_Brief_
Reproduce the listing below word for word, from the line that contains "You are a computer-use agent. 1020x554" through the end of the listing, and leave the pictures out of your answer.

_Data provided_
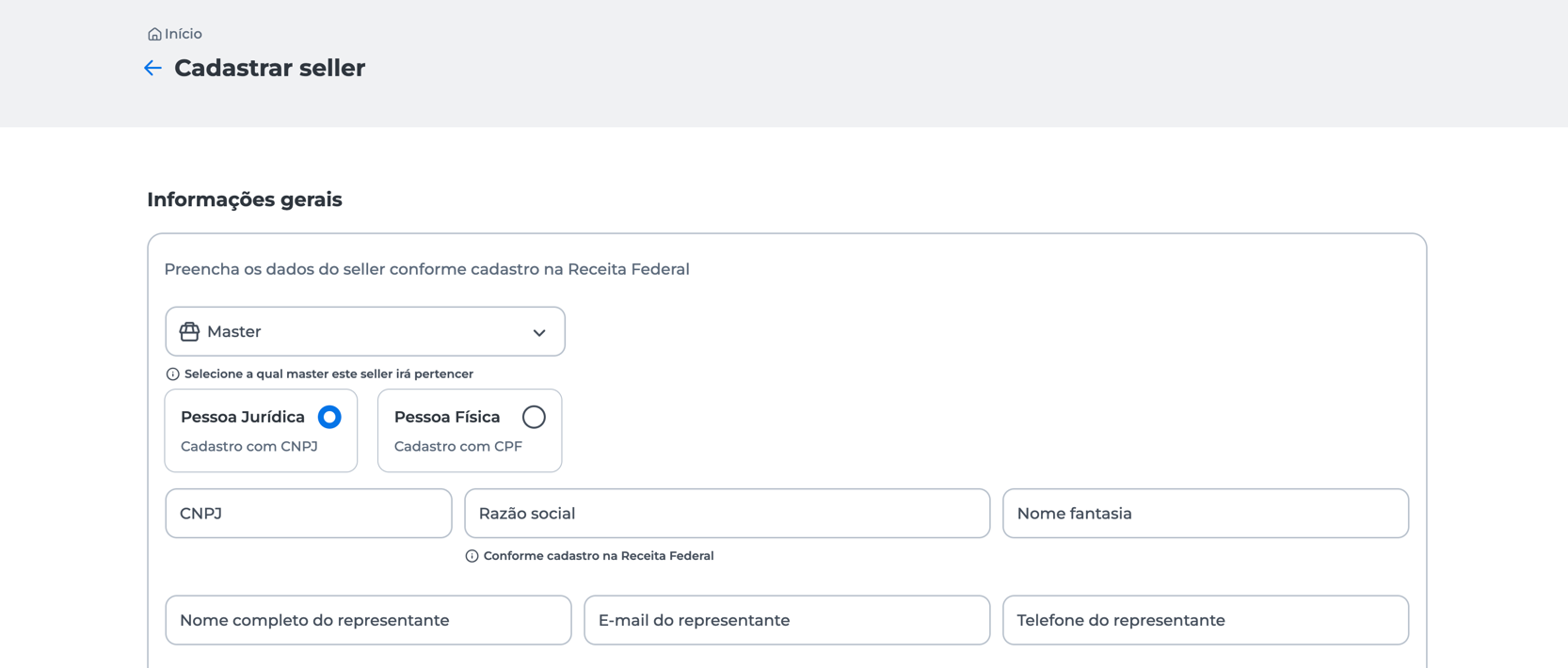
Task: Click the Nome fantasia field
Action: (x=1205, y=514)
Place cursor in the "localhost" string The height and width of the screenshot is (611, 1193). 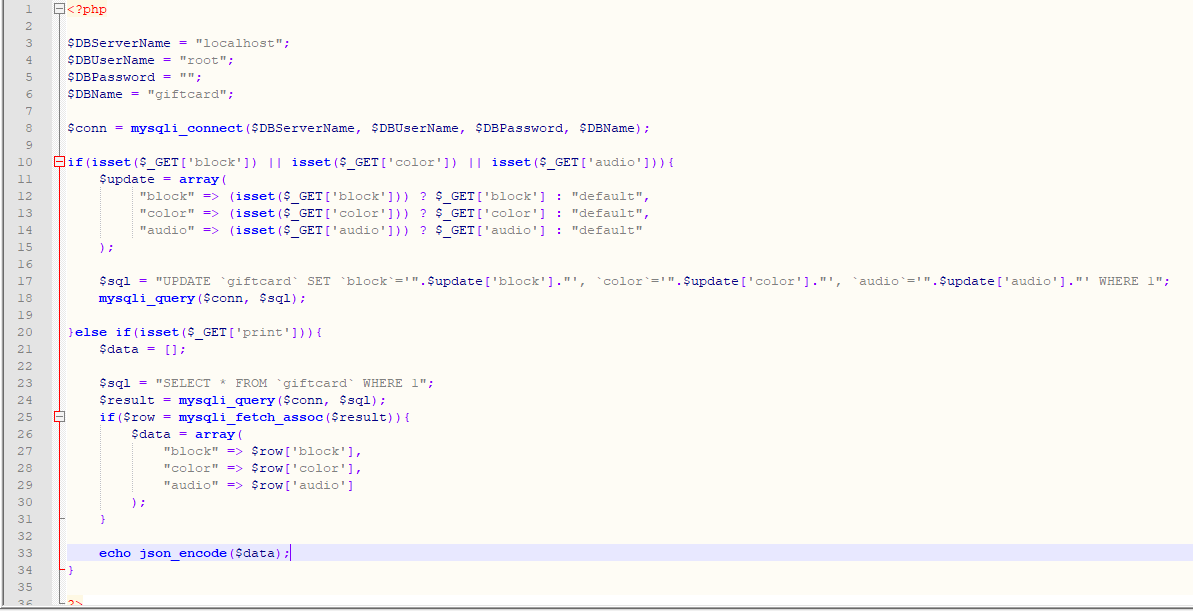point(243,43)
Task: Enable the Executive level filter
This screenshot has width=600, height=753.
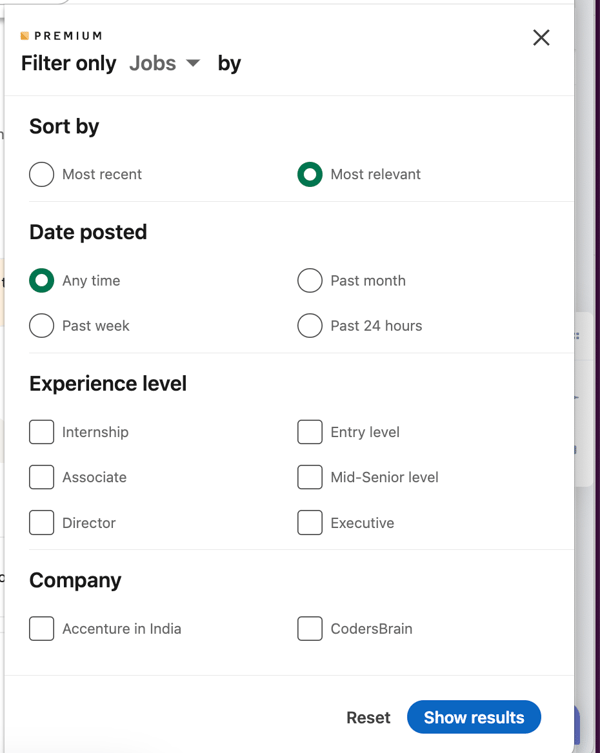Action: [x=310, y=523]
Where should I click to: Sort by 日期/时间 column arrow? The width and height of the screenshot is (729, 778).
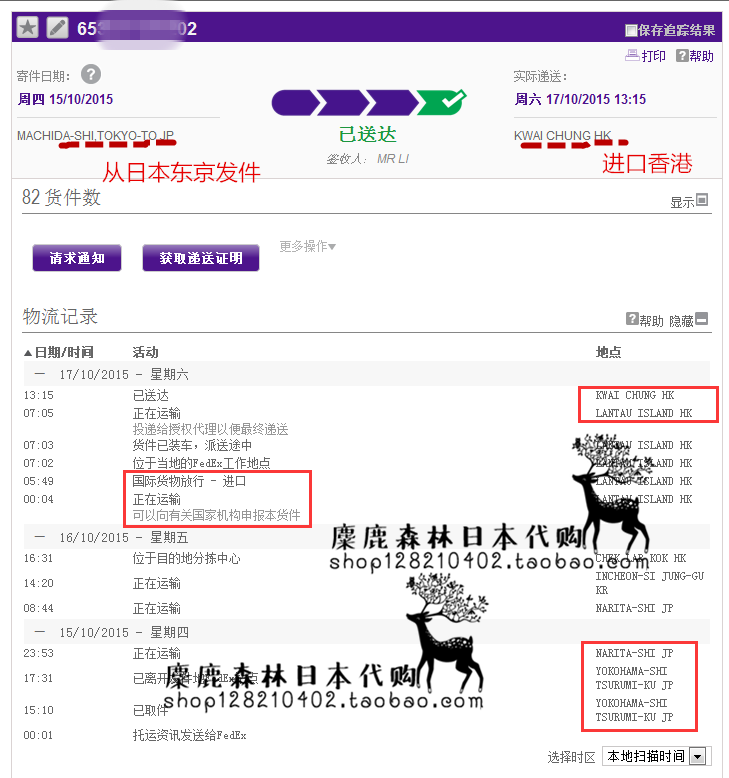click(28, 352)
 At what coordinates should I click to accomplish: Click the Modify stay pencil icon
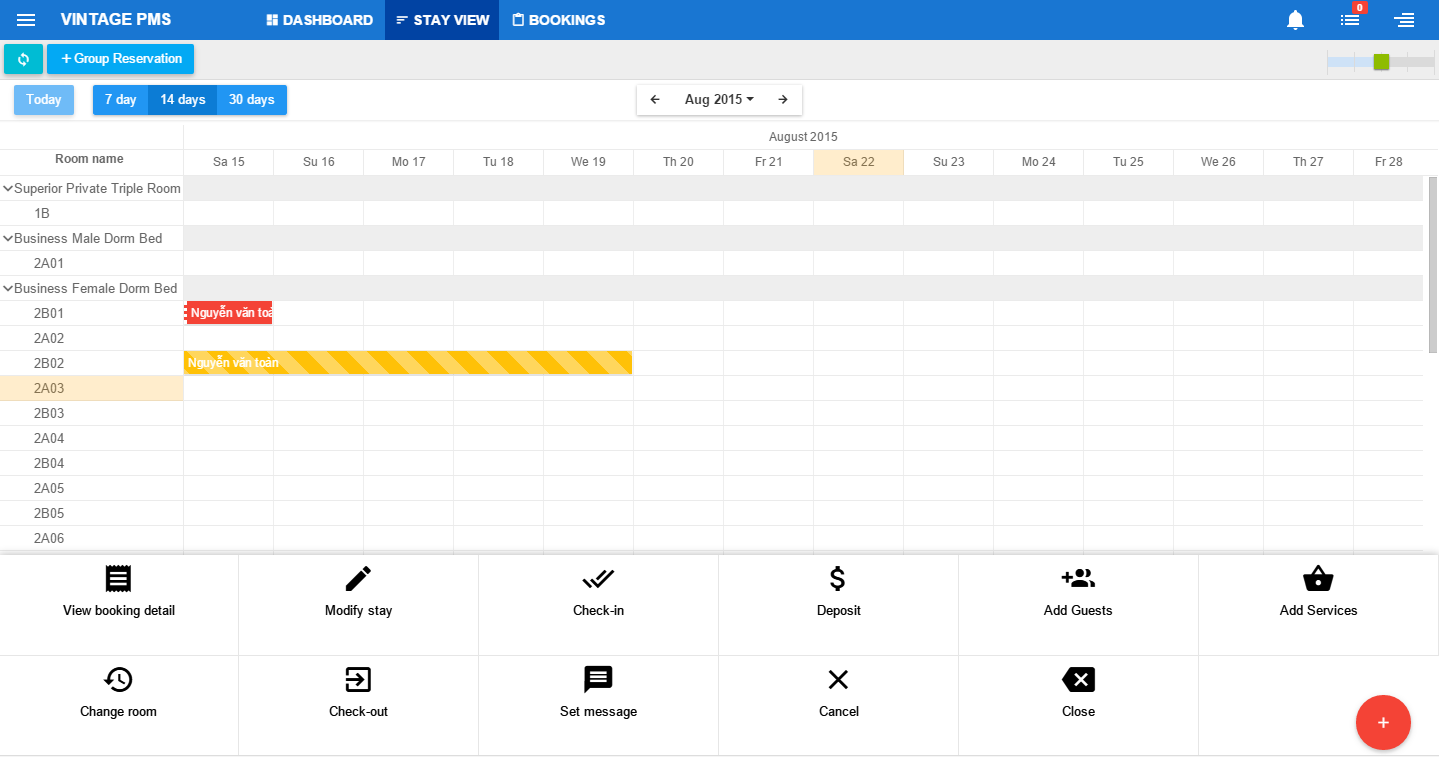(x=358, y=579)
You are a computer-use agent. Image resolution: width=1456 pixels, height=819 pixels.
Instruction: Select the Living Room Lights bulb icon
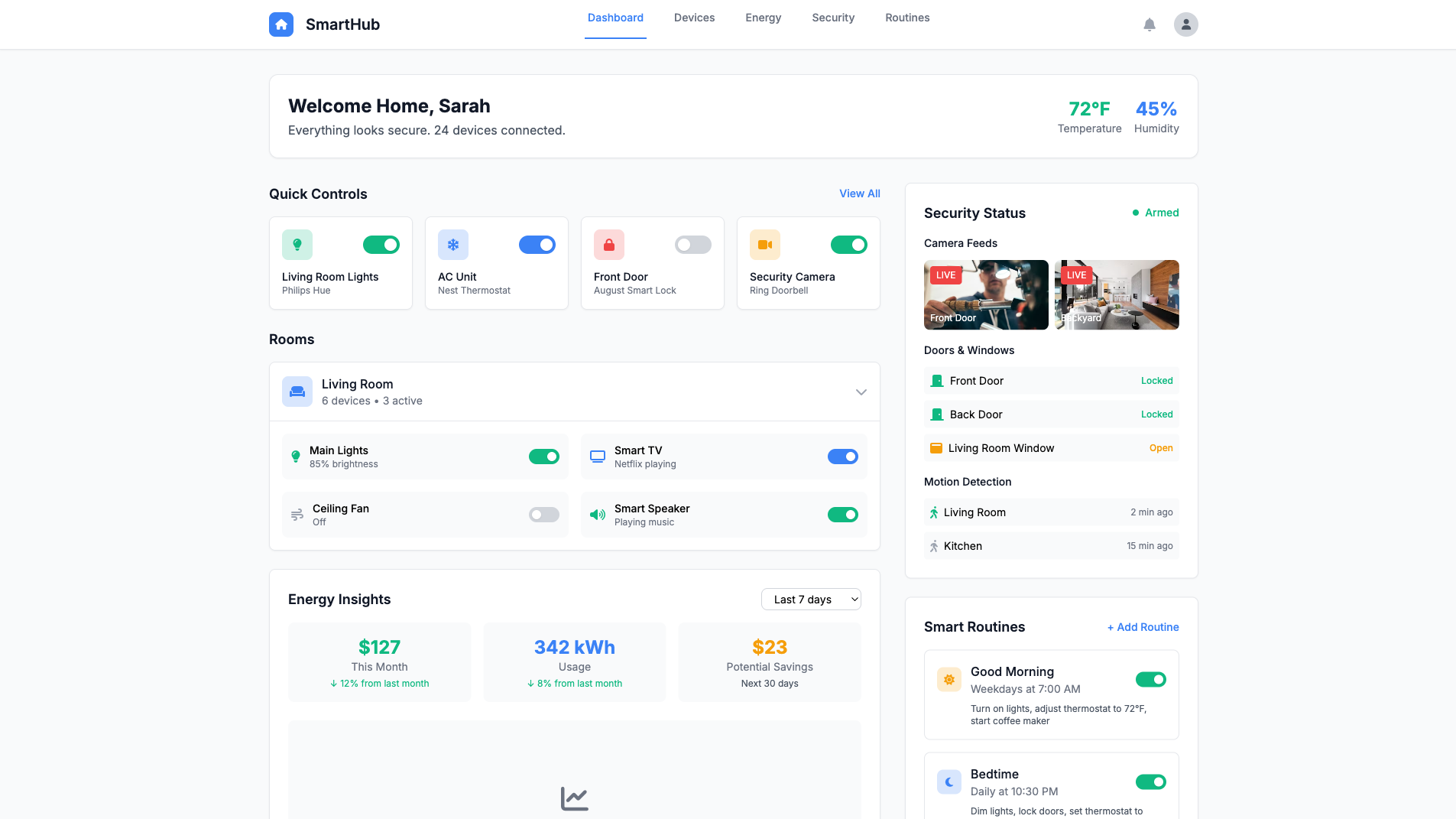(297, 245)
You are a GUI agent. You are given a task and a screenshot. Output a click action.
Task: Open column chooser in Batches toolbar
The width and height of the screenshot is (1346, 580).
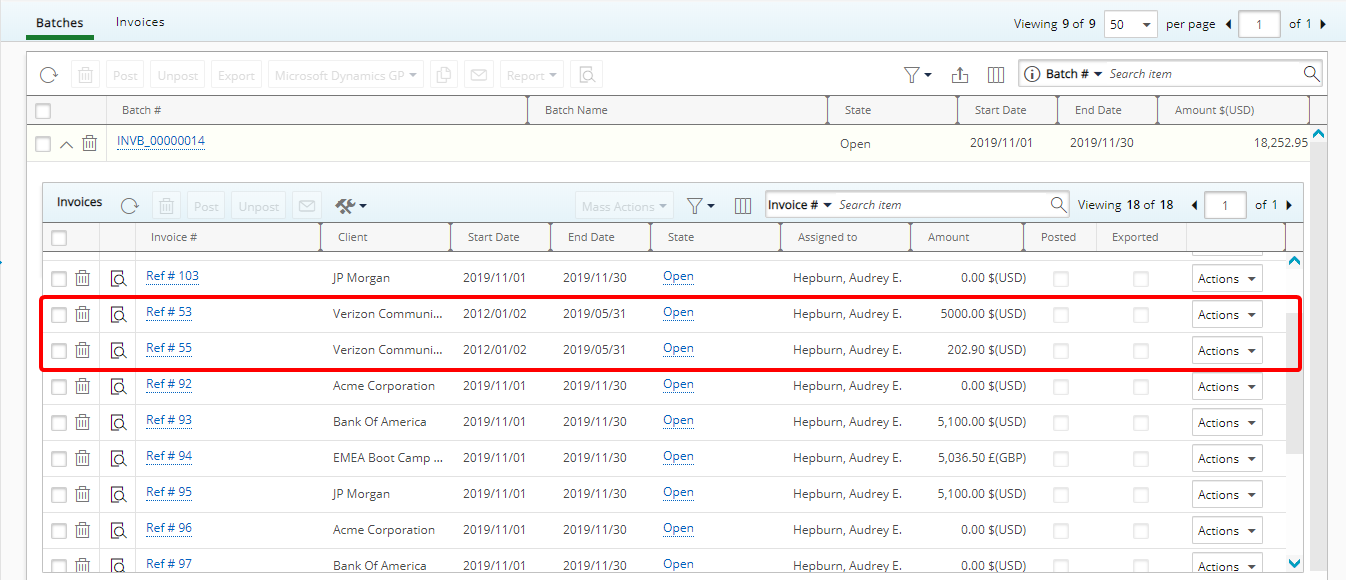pyautogui.click(x=995, y=75)
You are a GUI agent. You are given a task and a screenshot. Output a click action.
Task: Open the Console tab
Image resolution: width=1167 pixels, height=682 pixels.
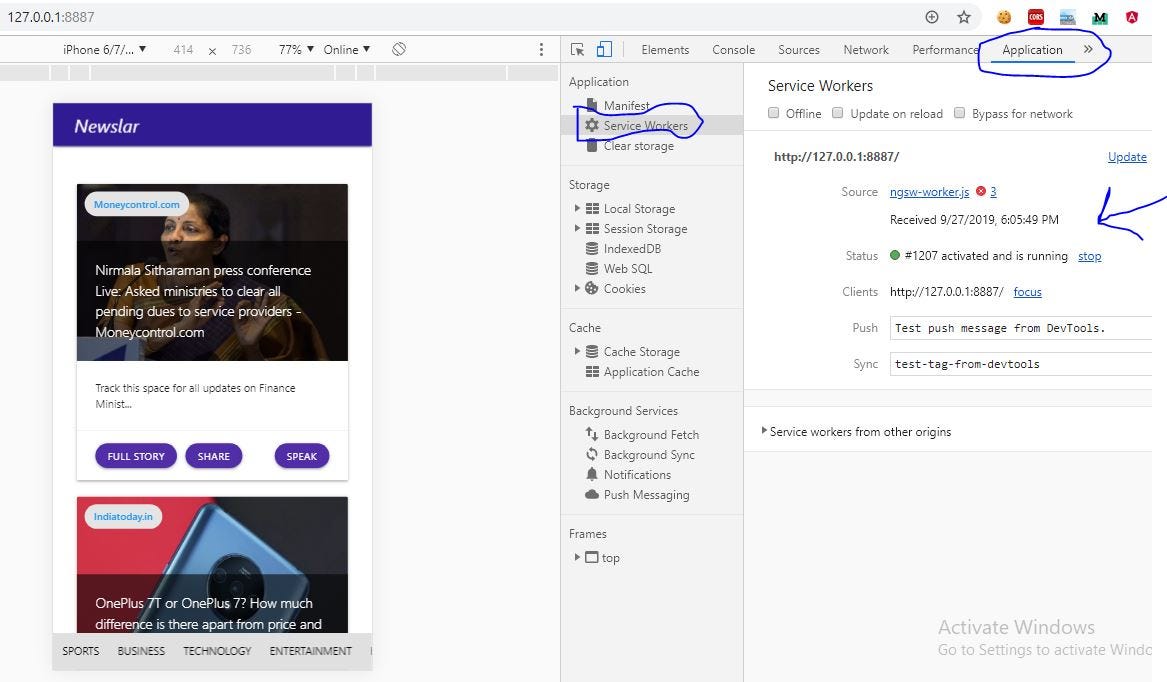[733, 48]
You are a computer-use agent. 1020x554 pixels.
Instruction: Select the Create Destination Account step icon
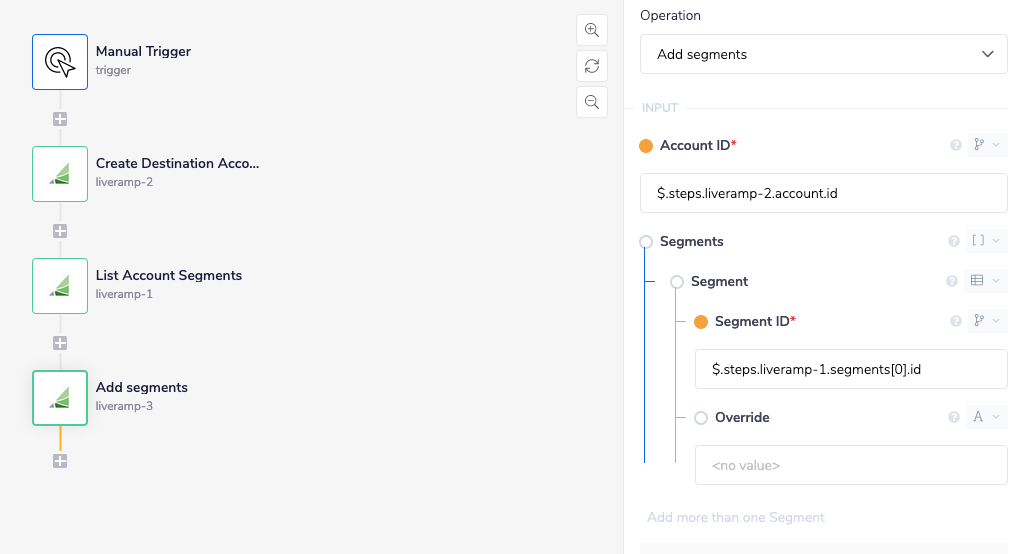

_Solution_
You are a computer-use agent. 1020x554 pixels.
Instruction: Select the Create Destination Account step icon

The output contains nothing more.